UBD.BPD.(PCB)CIR No. 36/16.20.000/2013-14
November 1, 2013
The Chief Executive Officers
All Primary (Urban) Co-operative Banks
Investment portfolio of Urban Co-operative Banks (UCBs) Classification, Valuation and Provisioning
Please refer to our circular UBD.No.PCB.Cir.16/16.20.00/2004-05 dated September 2, 2004, in terms of which Urban Co-operative Banks (UCBs) were advised that the limit of 25 per cent of total investments under Held to Maturity (HTM) category may be exceeded provided the excess comprised only Statutory Liquidity Ratio (SLR) securities and the total SLR securities held in the HTM category is not more than 25 per cent of their NDTL as on the last Friday of the second preceding fortnight.

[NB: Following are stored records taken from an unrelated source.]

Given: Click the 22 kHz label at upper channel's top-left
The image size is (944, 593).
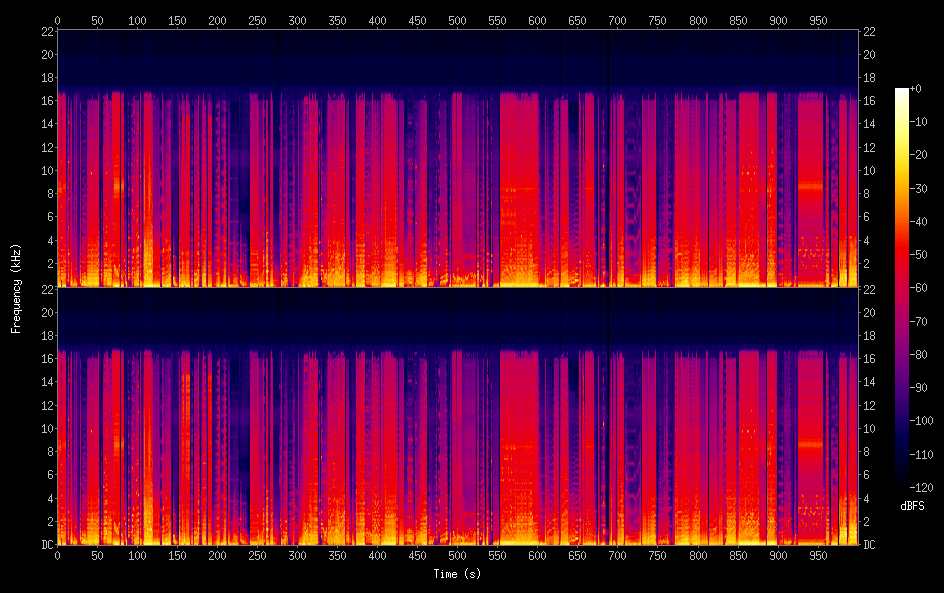Looking at the screenshot, I should click(x=47, y=31).
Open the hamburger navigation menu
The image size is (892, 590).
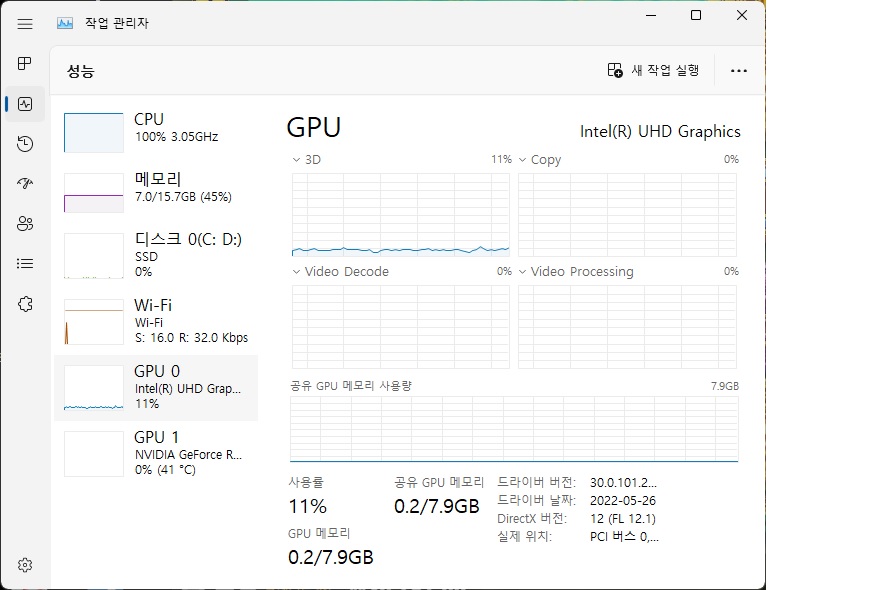point(24,24)
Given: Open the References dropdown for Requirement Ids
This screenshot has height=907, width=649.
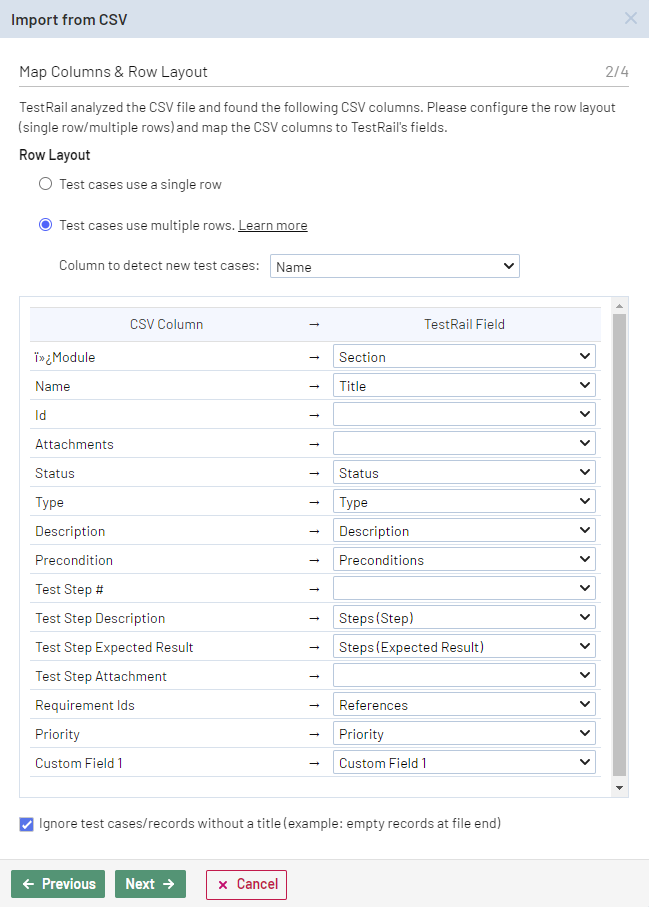Looking at the screenshot, I should [x=464, y=705].
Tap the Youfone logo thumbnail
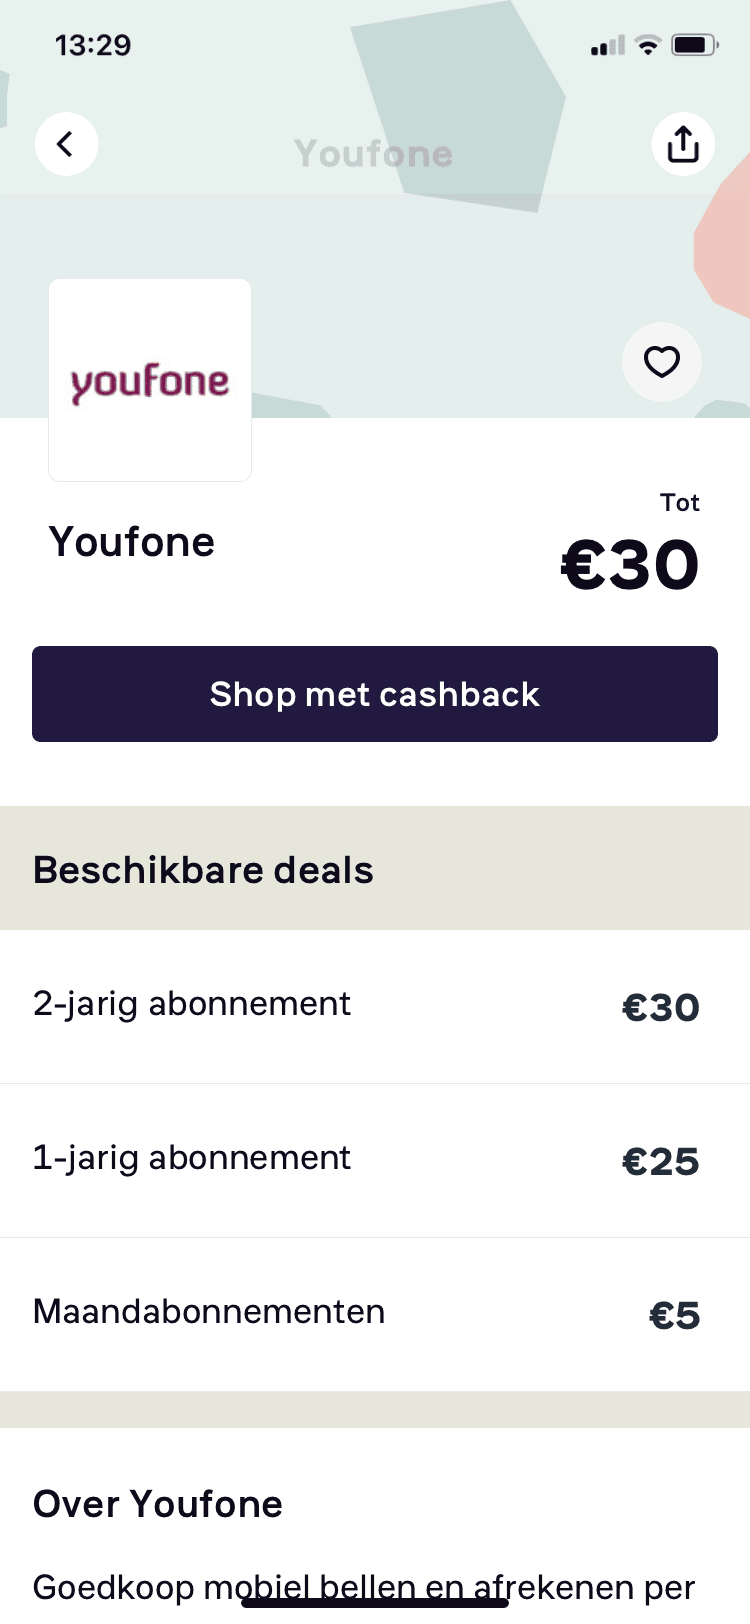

2. It has been observed that the recent hardening of long term yields has resulted in banks incurring large mark-to-market (MTM) losses in their investment portfolio. Since these MTM losses are partly resulting from abnormal market conditions and could be recouped going forward, it has been decided to provide the following prudential adjustments -
As per extant instructions, UCBs may shift investments to HTM with the approval of the Board of Directors once a year and such shifting will normally be allowed at the beginning of the accounting year. As a one-time measure, it has now been decided to permit UCBs to transfer SLR securities from Available For Sale (AFS)/ Held for Trading (HFT) to HTM category up to the limit of 25 per cent of NDTL. Such transfer of securities from AFS/HFT category to HTM category should be made at the lower of acquisition cost or book value or market value. UCBs have the option of valuing these securities for the purpose of such transfer as at the close of business of July 15, 2013 and depreciation, if any, should be provided for in accordance with paragraph 16.5.4 of the Master Circular No. UBD.BPD.(PCB).MC.No.12/16.20.000/2013-14 dated July 1, 2013 on Investments by Primary (Urban) Co-operative Banks. If banks choose to transfer securities as above, the transfers must be done at the earliest but not later than November 15, 2013. This transfer must be out of the outstanding position of AFS/HFT securities as at the close of business of November 1, 2013 up to the limit of 25 per cent of NDTL (i.e. NDTL as on October 4, 2013 applicable for maintenance of SLR for November 1, 2013).
UCBs are required to periodically value their AFS and HFT portfolio and provide for net depreciation in accordance with paragraphs 17.1.2 and 17.1.3 of the Master Circular dated July 1, 2013 mentioned above. As a one-time measure, it has been decided to permit UCBs to distribute the net depreciation of the AFS/HFT portfolio on each of the valuation dates in the current financial year in equal instalments during the financial year 2013-14.